Esta vez tuvieron más suerte. Tras unas horas de bajada escucharon un grito. Era la tía de uno de ellos, que hacía parte de un grupo de familiares que había salido a buscarlos. Los jóvenes le respondieron. “¡Estamos acá!”, gritaron. Pero nunca más volvieron a oír esa voz. Continuaron su descenso, ya un poco más animados; la ayuda estaba llegando.
El camino seguía muy difícil. No había sendero y el barro llegaba a las rodillas. De repente, escucharon el sonido de propulsores en el cielo. Un helicóptero de la Policía volaba por encima de ellos. Emocionados, decidieron subir un poco para que los pudieran ver. Ya no tenían fuerzas. A Valentina le dolían mucho las piernas. “Estábamos mal, mal, mal. Pero no me iba a rendir. Decía ‘tengo que seguir por mi mamá. Para que ella sepa que estamos bien”, rememora.
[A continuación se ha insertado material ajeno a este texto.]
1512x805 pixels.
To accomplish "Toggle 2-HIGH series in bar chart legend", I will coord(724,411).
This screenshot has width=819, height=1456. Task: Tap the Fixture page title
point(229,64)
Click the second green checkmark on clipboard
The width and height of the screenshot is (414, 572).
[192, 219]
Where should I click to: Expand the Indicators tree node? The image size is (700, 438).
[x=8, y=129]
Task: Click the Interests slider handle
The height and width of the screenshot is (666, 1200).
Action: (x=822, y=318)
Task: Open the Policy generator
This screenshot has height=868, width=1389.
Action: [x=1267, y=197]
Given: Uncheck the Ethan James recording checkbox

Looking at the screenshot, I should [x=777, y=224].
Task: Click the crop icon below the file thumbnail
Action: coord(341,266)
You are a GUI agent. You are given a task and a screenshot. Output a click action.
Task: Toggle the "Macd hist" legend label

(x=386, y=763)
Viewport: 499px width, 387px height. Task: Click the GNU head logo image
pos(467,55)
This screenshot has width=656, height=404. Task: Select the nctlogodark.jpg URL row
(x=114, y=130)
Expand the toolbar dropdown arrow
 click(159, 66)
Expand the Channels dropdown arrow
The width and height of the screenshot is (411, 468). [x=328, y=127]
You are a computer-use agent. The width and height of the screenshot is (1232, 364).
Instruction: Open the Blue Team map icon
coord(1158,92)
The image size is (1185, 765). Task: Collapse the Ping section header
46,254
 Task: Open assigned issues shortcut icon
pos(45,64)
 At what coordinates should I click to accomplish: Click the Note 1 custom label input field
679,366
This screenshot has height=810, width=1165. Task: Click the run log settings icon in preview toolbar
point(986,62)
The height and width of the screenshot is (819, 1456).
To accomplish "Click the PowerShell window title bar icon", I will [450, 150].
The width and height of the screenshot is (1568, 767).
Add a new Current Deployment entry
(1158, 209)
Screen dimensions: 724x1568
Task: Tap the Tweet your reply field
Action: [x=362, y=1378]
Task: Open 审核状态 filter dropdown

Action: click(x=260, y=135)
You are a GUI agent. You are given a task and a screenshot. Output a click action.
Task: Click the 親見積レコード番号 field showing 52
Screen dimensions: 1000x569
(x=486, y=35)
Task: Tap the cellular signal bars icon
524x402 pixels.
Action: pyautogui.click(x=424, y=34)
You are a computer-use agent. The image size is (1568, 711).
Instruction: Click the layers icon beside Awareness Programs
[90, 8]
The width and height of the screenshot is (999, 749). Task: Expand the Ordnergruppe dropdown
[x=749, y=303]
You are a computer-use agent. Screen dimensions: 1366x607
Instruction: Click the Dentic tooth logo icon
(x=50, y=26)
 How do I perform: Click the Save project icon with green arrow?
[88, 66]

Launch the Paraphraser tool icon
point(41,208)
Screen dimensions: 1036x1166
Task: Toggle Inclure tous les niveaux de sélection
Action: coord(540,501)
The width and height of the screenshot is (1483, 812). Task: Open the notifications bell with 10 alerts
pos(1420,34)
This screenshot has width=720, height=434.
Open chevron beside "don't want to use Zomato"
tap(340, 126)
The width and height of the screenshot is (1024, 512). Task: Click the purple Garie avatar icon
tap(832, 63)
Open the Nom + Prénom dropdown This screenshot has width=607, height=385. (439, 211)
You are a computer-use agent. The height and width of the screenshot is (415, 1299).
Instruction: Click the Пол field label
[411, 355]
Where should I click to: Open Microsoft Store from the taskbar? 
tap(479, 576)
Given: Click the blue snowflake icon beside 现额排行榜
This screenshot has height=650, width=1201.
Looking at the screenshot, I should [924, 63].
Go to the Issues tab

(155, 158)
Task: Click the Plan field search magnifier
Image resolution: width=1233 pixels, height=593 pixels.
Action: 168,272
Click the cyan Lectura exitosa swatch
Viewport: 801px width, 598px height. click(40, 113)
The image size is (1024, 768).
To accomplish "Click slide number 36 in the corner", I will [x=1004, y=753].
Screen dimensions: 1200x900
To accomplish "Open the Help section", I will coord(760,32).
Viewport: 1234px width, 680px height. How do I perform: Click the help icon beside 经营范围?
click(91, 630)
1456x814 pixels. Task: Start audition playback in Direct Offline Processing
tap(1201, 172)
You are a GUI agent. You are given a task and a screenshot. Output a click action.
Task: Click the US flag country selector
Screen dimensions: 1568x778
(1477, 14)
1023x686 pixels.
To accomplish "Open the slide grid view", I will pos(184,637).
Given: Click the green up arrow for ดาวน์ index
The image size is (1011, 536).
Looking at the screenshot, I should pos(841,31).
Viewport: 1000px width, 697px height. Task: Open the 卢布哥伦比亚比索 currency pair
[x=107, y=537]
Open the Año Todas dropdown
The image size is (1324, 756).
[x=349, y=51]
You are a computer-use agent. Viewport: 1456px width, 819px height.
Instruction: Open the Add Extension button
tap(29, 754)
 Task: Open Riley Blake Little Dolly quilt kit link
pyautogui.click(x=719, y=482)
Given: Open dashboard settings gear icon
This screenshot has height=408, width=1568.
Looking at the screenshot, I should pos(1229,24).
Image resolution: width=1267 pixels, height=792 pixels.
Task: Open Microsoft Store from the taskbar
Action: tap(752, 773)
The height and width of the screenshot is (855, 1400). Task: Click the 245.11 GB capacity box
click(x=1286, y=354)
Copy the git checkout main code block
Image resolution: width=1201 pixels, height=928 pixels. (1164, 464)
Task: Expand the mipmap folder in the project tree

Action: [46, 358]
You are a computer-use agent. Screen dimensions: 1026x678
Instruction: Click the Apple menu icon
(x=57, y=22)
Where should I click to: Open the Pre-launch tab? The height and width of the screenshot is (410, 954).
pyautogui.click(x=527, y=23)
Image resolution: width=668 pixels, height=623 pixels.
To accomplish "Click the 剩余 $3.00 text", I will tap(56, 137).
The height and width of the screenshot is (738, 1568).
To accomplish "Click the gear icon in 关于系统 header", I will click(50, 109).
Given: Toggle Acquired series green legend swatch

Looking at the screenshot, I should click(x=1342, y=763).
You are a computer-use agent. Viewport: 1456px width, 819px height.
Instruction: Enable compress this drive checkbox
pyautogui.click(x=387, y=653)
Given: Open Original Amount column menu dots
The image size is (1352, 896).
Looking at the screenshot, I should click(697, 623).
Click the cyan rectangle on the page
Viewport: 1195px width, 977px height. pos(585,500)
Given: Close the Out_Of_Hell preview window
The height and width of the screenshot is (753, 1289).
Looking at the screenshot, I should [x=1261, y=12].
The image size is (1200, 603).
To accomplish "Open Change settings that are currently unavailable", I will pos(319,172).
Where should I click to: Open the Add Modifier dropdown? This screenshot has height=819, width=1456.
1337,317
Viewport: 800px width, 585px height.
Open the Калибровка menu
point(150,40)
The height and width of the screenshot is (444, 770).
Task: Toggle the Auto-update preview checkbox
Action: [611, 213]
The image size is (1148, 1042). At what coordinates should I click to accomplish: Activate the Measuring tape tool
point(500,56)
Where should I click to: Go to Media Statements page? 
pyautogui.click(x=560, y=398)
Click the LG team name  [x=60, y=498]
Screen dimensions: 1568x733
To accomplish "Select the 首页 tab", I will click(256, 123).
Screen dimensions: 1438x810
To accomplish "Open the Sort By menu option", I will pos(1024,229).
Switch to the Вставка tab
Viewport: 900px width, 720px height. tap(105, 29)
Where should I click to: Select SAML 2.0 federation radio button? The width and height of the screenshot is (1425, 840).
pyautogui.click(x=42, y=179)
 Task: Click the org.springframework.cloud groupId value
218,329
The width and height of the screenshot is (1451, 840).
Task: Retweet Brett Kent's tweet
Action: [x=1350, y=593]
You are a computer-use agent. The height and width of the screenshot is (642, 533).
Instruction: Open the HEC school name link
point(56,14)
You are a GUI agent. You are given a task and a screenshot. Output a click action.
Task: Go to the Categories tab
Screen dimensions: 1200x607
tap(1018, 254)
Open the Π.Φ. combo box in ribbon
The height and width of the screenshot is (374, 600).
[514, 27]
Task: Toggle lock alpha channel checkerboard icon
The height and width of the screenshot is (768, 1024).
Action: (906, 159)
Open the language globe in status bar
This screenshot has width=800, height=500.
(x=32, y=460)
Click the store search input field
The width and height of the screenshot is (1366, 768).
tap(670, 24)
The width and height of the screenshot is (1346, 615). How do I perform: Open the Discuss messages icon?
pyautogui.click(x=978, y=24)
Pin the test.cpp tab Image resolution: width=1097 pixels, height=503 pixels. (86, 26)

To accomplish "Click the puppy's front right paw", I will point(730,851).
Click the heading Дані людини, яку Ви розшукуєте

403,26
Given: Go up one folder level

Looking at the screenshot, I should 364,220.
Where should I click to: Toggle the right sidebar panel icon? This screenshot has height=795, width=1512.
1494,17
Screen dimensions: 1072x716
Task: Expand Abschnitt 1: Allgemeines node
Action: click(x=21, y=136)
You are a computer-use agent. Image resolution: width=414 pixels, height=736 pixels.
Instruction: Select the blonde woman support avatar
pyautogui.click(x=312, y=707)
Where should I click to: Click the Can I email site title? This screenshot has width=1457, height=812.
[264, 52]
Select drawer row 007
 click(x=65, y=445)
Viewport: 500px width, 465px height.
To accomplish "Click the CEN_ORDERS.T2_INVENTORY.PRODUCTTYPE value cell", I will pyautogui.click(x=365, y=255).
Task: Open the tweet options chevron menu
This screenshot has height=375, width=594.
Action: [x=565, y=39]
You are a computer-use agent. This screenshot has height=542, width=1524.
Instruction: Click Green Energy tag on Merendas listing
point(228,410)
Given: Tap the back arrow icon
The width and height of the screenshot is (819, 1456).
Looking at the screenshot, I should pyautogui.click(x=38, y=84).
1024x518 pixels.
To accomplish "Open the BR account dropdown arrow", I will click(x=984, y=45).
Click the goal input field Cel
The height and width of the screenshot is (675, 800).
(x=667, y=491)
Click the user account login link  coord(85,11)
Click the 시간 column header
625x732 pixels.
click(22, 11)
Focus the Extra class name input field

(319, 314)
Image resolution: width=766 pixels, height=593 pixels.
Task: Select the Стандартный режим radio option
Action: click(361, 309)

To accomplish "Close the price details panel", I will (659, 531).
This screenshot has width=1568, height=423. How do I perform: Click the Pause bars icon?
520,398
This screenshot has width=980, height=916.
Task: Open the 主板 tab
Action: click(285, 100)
Entonces escucharon un silbido. Se callaron y esperaron. Sonó otro, muy cerca. Empezaron a gritar con todas sus fuerzas: “¡Ayuda! ¡Ayuda!”. De golpe, Santiago vio la cabeza de un hombre. “Por aquí”, gritó de nuevo. El señor volteó y los miró, recuerdan. Era un militar. Se acercó y los chicos vieron que su apellido era Espejo. Les dio unos dulces. Por fin estaban a salvo. Celebraron con un selfie.
Media hora más tarde, los diez habían bajado la montaña con la ayuda de los bomberos y la Fuerza Pública. Algunos llegaron caminando, otros cargados. Mientras descendían les dieron comida. “Coca Cola, banano, queso, bocadillo, suero, pan, liberales, un Chocorramo”, recuerdan los hermanos. Todo un banquete. Una vez abajo, les hicieron exámenes médicos y los llevaron al Hospital San Ignacio. Eran las cuatro de la tarde del lunes, casi 30 horas después de que se metieran por debajo de las rejas.
El martes, luego de una estancia en el hospital, los tres hermanos por fin estaban juntos en casa. “Fue una tranquilidad increíble después de toda esa tragedia”, recuerda Santiago. “Yo miré la casa y dije ‘¡Dios mío, gracias!”, agrega Valentina. Ese día, Santiago y Johan Sebastián salieron a comprar a una tienda del barrio. Sueltan una carcajada al recordar lo que les pasó allí. Cuando entraron, los trabajadores los miraron y dijeron: “Ay, mira, los que se perdieron”. Les había llegado la fama.